A. The USPSTF strongly recommends that clinicians routinely provide [the service] to eligible patients. (The USPSTF found good evidence that [the service] improves important health outcomes and concludes that benefits substantially outweigh harms.)
B. The USPSTF recommends that clinicians routinely provide [the service] to eligible patients. (The USPSTF found at least fair evidence that [the service] improves important health outcomes and concludes that benefits outweigh harms.)
C. The USPSTF makes no recommendation for or against routine provision of [the service]. (The USPSTF found at least fair evidence that [the service] can improve health outcomes but concludes that the balance of benefits and harms is too close to justify a general recommendation.)
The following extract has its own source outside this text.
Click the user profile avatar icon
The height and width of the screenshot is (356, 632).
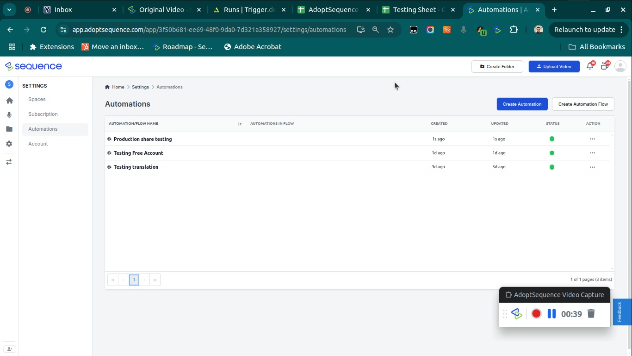[620, 66]
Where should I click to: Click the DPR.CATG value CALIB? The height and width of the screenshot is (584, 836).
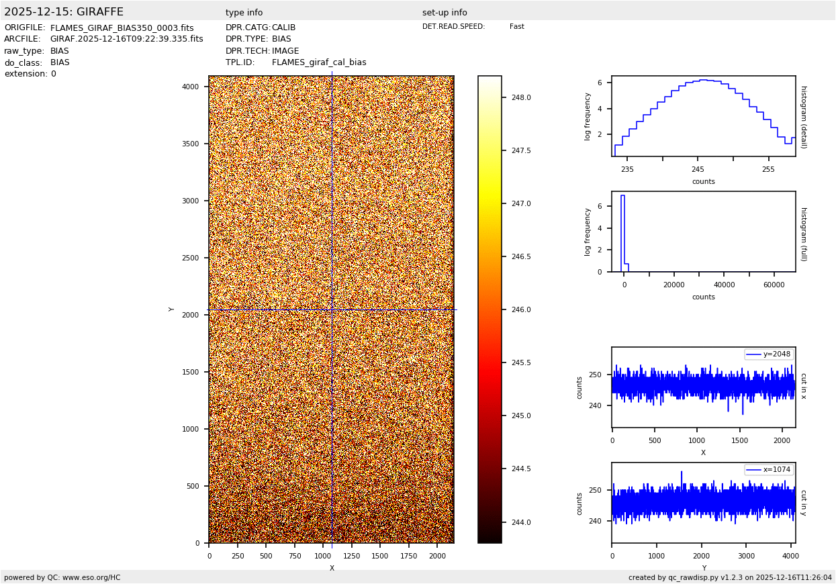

D. The USPSTF recommends against routinely providing [the service] to asymptomatic patients. (The USPSTF found at least fair evidence that [the service] is ineffective or that harms outweigh benefits.)
I. The USPSTF concludes that the evidence is insufficient to recommend for or against routinely providing [the service]. (Evidence that [the service] is effective is lacking, of poor quality, or conflicting and the balance of benefits and harms cannot be determined.)
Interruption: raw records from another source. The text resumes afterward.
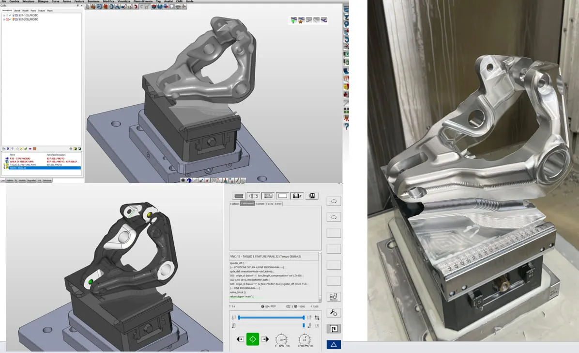Step simulation forward with right arrow
This screenshot has width=579, height=353.
coord(265,339)
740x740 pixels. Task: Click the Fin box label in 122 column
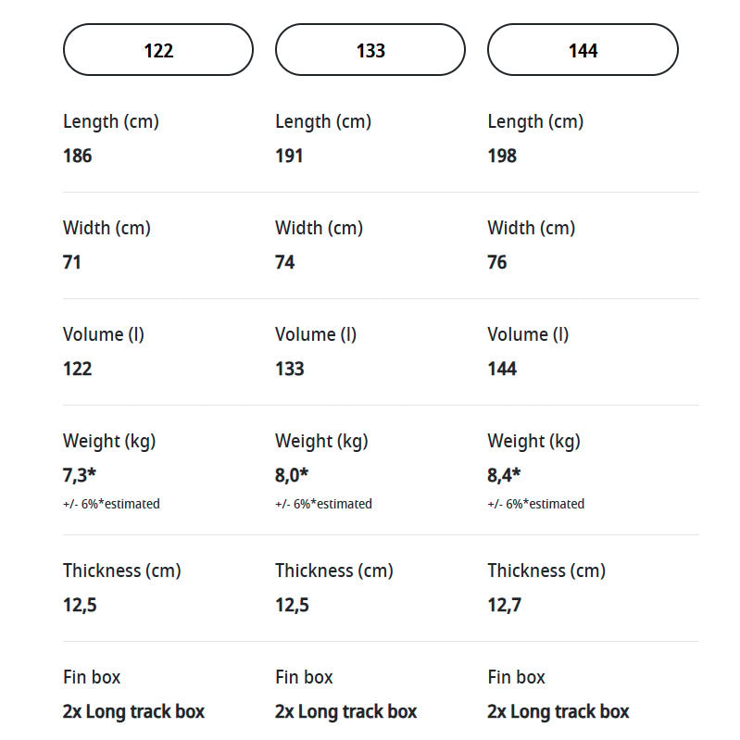(92, 677)
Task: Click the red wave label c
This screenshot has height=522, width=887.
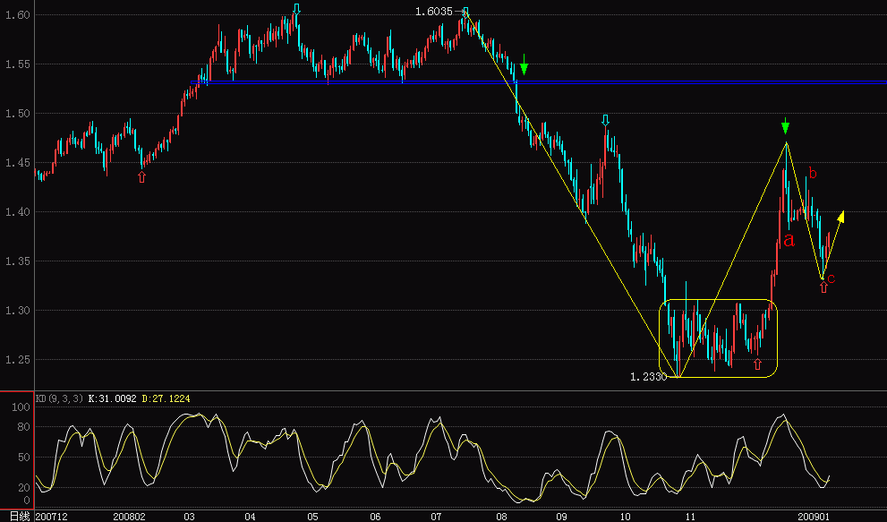Action: [832, 278]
The USPSTF grades the quality of the overall evidence for a service on a 3-point scale (good, fair, or poor).
Good: Evidence includes consistent results from well-designed, well-conducted studies in representative populations that directly assess effects on health outcomes.
Fair: Evidence is sufficient to determine effects on health outcomes, but the strength of the evidence is limited by the number, quality, or consistency of the individual studies; generalizability to routine practice; or indirect nature of the evidence on health outcomes.
Poor: Evidence is insufficient to assess the effects on health outcomes because of limited number or power of studies, important flaws in their design or conduct, gaps in the chain of evidence, or lack of information on important health outcomes.